[Exercises]:
- a) In the tutorial excerpt, which bean does the last route send queue messages to?
- b) Write out everything in the tutorial excerpt from "</instructions>" down to "it on ServiceMix.".
- c) List every package named in the Import-Package section of the tutorial excerpt that begins with "org.apache.camel.example.reportincident".

[Document extract]:
The last route will read messages of the queue and send them to the bean IncidentSaver to save the incidents in the database

...		 
	
		<camel:route>
			<camel:from uri="queuingservice:queue:in" />
			<camel:to uri="bean:incidentSaver?method=process" />
		</camel:route>
	</camelContext>

Add instructions to generate MANIFEST.MF file

Now that the reportincident.routing project is ready, we will modify the pom.xml file to add required instructions to generate the jar and MANIFEST.MF file of the bundle :

...
					<instructions>
						<Bundle-SymbolicName>${pom.artifactId}</Bundle-SymbolicName>
						<Import-Package> (1)
						    META-INF.cxf,
						    META-INF.cxf.osgi,
						    META-INF.wsdl,
						    org.apache.commons.logging,
						    org.apache.camel;version="[2.0,2.2)",
						    org.apache.camel.component;version="[2.0,2.2)",
						    org.apache.camel.component.cxf;version="[2.0,2.2)",
						    org.apache.camel.component.cxf.converter;version="[2.0,2.2)",
						    org.apache.camel.component.jms;version="[2.0,2.2)",
						    org.apache.camel.converter;version="[2.0,2.2)",
						    org.apache.camel.converter.jaxp;version="[2.0,2.2)",
						    org.apache.camel.converter.stream;version="[2.0,2.2)",
						    org.apache.camel.dataformat.bindy;version="[2.0,2.2)",
						    org.apache.camel.dataformat.bindy.csv;version="[2.0,2.2)",
						    org.apache.camel.example.reportincident,
						    org.apache.camel.example.reportincident.model,
						    org.apache.camel.example.reportincident.service,
						    org.apache.camel.processor;version="[2.0,2.2)",
						    org.apache.activemq.camel.component;${activemq.osgi.version},
						    org.apache.activemq.camel.converter;${activemq.osgi.version},
						    org.apache.activemq.pool,
						    org.apache.cxf,
						    org.apache.cxf.binding,
					            org.apache.cxf.binding.corba,
						    org.apache.cxf.binding.soap,
						    org.apache.cxf.binding.soap.spring,
						    org.apache.cxf.bus,
						    org.apache.cxf.bus.resource,
						    org.apache.cxf.bus.spring,
						    org.apache.cxf.buslifecycle,
						    org.apache.cxf.catalog,
						    org.apache.cxf.configuration,
						    org.apache.cxf.configuration.spring,
						    org.apache.cxf.endpoint,
						    org.apache.cxf.headers,
						    org.apache.cxf.management,
						    org.apache.cxf.management.jmx,
						    org.apache.cxf.phase,
						    org.apache.cxf.resource,
						    org.apache.cxf.transport,
						    org.apache.cxf.transport.http,
						    org.apache.cxf.transport.http.policy,
						    org.apache.cxf.transport.http_jetty,
						    org.apache.cxf.transport.http_osgi,
						    org.apache.cxf.transport.jms,
						    org.apache.cxf.transports.http,
						    org.apache.cxf.workqueue,
						    org.apache.cxf.wsdl,
						    org.apache.cxf.wsdl11,
						    org.springframework.beans.factory.config,
						    *
					    </Import-Package>
					    <Private-Package>org.apache.camel.example.reportincident.internal</Private-Package> (2)
					</instructions>
...

Remarks :
(1) - Classes required by Camel, CXF muste be imported.
(2) - Our internal classes are declared as private to avoid that they become available for another bundles of the OSGI server

Conclusion

In this section of the tutorial, we have discussed how to design the routing between endpoints/components of our application using Camel Spring DSL language. We have also investigated how to setup the infrastructure required to work with ActiveMq, any other queuing engine and CXF. In the next chapter, we will see how to create the web application, package the solution and deploy it on ServiceMix.

[Data shown]:
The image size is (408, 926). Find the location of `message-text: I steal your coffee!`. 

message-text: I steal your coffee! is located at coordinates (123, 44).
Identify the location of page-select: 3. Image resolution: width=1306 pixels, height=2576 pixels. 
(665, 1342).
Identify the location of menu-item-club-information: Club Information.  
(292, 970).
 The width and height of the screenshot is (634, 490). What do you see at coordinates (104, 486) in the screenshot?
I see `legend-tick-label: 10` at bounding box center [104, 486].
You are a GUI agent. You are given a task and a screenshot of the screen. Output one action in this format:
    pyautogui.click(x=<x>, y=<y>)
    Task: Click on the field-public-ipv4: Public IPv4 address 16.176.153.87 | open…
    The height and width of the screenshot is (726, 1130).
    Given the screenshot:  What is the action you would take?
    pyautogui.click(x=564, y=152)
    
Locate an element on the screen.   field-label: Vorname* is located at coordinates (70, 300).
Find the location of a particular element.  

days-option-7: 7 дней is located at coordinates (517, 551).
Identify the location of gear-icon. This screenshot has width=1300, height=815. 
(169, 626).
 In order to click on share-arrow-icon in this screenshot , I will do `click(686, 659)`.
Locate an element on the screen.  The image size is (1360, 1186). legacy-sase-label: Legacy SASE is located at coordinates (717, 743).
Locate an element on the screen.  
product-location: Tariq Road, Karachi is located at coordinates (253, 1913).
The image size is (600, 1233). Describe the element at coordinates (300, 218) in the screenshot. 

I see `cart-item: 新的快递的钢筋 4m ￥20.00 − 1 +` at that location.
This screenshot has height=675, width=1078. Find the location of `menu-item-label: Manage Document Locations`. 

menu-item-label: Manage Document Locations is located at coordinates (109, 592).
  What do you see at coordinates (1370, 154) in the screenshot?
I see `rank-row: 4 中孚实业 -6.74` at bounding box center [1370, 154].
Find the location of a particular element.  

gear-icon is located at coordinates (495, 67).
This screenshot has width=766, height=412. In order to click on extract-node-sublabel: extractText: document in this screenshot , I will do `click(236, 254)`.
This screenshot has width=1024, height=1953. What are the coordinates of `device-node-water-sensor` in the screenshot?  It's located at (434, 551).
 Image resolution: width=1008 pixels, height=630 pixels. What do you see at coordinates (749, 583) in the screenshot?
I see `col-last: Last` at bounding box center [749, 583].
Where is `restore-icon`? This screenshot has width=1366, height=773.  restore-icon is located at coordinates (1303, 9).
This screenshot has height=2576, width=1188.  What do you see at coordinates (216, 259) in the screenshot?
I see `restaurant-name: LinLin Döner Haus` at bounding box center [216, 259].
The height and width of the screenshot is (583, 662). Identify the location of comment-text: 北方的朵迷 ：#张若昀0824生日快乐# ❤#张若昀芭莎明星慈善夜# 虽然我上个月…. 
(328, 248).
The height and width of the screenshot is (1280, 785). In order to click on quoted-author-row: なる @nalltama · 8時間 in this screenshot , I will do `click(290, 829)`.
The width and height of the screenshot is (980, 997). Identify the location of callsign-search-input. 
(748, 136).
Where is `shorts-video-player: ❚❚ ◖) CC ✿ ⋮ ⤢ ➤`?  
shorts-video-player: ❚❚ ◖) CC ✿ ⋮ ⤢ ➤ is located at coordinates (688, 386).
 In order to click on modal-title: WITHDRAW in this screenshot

[Solution list]:
- a) The bean IncidentSaver, which saves the incidents in the database.

- b)
</instructions>
...

Remarks :
(1) - Classes required by Camel, CXF muste be imported.
(2) - Our internal classes are declared as private to avoid that they become available for another bundles of the OSGI server

Conclusion

In this section of the tutorial, we have discussed how to design the routing between endpoints/components of our application using Camel Spring DSL language. We have also investigated how to setup the infrastructure required to work with ActiveMq, any other queuing engine and CXF. In the next chapter, we will see how to create the web application, package the solution and deploy it on ServiceMix.

- c)
org.apache.camel.example.reportincident
org.apache.camel.example.reportincident.model
org.apache.camel.example.reportincident.service